Written problem:
Transcribe the lines word for word, starting with the line that contains "Given: Open the OneNote feed icon on right" and continuing through the line that contains "Looking at the screenshot, I should 1433,174.". Leave the pictures out of your answer.

Exercise material:
*-*-*

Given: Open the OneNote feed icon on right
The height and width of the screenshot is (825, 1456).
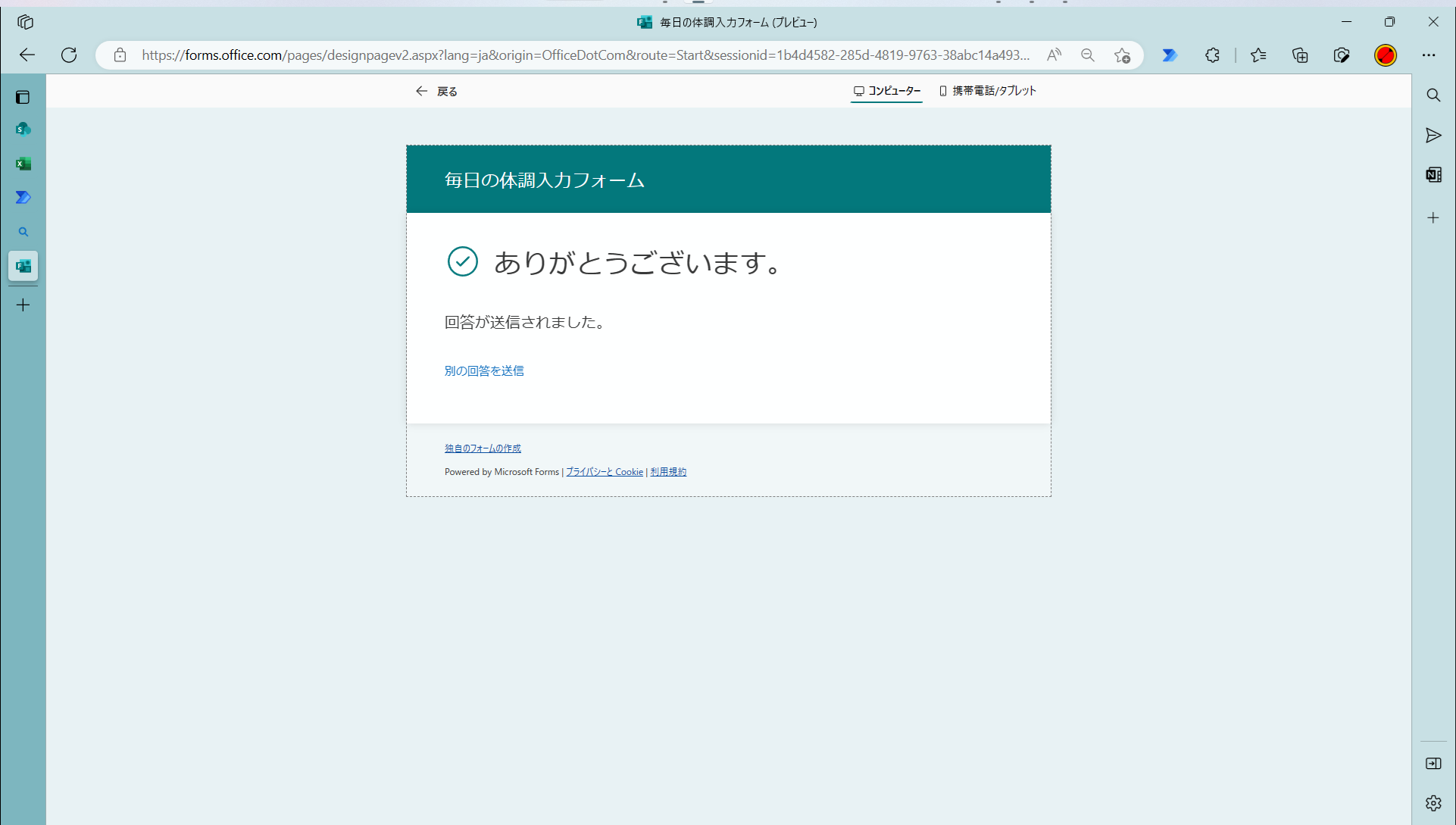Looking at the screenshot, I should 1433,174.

*-*-*

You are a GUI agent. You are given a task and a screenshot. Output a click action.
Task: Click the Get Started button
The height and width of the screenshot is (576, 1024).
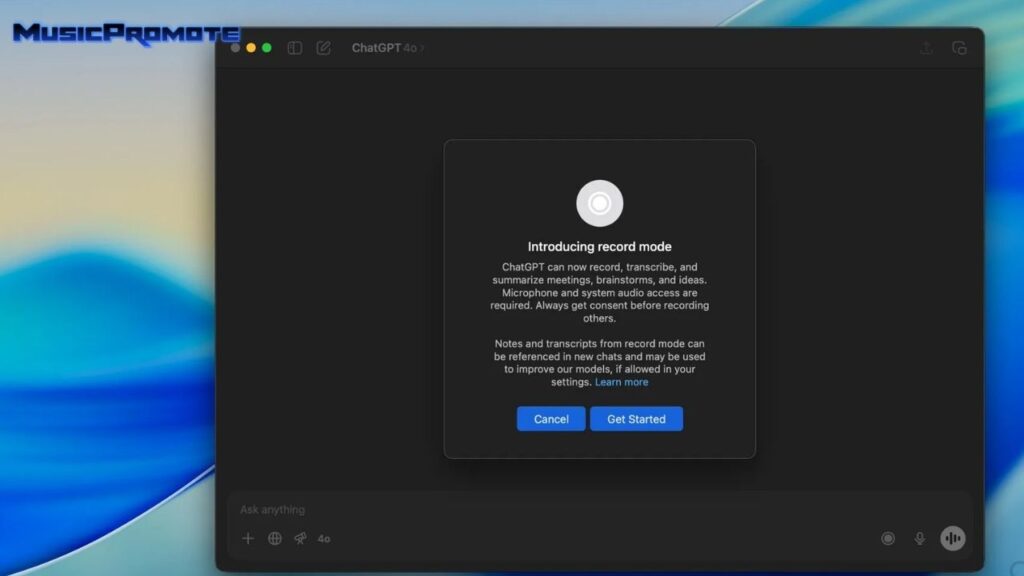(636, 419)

*-*-*

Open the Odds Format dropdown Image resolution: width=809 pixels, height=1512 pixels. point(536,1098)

*-*-*

The completed task:
Given: Open the OneNote feed icon on right
The height and width of the screenshot is (825, 1456).
Looking at the screenshot, I should 1433,174.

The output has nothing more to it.